- The task -
What is needed here is an exact copy of every record below.

(Records from a collection)
[Start of section]
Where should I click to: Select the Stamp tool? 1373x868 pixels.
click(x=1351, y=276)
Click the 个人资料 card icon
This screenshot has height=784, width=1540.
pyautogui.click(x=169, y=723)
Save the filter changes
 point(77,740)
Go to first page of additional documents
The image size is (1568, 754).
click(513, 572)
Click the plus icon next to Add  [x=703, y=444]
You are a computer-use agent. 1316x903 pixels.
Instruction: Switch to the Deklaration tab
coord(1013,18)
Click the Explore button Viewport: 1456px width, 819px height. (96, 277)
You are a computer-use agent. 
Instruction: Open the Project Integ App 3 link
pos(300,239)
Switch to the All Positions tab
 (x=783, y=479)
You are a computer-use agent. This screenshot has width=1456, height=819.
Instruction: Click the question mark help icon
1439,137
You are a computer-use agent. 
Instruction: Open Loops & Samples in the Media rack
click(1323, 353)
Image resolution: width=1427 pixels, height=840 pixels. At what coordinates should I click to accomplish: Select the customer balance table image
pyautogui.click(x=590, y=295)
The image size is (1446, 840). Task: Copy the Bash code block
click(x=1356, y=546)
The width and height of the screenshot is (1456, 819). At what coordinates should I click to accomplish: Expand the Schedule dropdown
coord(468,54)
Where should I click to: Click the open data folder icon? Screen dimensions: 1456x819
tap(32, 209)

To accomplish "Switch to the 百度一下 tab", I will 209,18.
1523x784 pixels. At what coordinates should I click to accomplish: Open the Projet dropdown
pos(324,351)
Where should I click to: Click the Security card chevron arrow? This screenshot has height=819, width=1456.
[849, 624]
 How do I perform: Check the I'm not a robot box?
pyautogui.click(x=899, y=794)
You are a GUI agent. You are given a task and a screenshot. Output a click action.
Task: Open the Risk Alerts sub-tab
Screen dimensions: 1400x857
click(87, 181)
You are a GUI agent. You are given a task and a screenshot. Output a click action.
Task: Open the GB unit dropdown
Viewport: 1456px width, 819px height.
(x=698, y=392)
[End of section]
- Answer -
Where should I click to: Select the Stamp tool? 1373x868 pixels.
click(x=1351, y=276)
Click the 个人资料 card icon
This screenshot has height=784, width=1540.
pyautogui.click(x=169, y=723)
Save the filter changes
 point(77,740)
Go to first page of additional documents
The image size is (1568, 754).
click(513, 572)
Click the plus icon next to Add  [x=703, y=444]
You are a computer-use agent. 1316x903 pixels.
Instruction: Switch to the Deklaration tab
coord(1013,18)
Click the Explore button Viewport: 1456px width, 819px height. (96, 277)
You are a computer-use agent. 
Instruction: Open the Project Integ App 3 link
pos(300,239)
Switch to the All Positions tab
 (x=783, y=479)
You are a computer-use agent. This screenshot has width=1456, height=819.
Instruction: Click the question mark help icon
1439,137
You are a computer-use agent. 
Instruction: Open Loops & Samples in the Media rack
click(1323, 353)
Image resolution: width=1427 pixels, height=840 pixels. At what coordinates should I click to accomplish: Select the customer balance table image
pyautogui.click(x=590, y=295)
The image size is (1446, 840). Task: Copy the Bash code block
click(x=1356, y=546)
The width and height of the screenshot is (1456, 819). At what coordinates should I click to accomplish: Expand the Schedule dropdown
coord(468,54)
Where should I click to: Click the open data folder icon? Screen dimensions: 1456x819
tap(32, 209)

To accomplish "Switch to the 百度一下 tab", I will 209,18.
1523x784 pixels. At what coordinates should I click to accomplish: Open the Projet dropdown
pos(324,351)
Where should I click to: Click the Security card chevron arrow? This screenshot has height=819, width=1456.
[849, 624]
 How do I perform: Check the I'm not a robot box?
pyautogui.click(x=899, y=794)
You are a GUI agent. You are given a task and a screenshot. Output a click action.
Task: Open the Risk Alerts sub-tab
Screen dimensions: 1400x857
click(87, 181)
You are a GUI agent. You are given a task and a screenshot. Output a click action.
Task: Open the GB unit dropdown
Viewport: 1456px width, 819px height.
(x=698, y=392)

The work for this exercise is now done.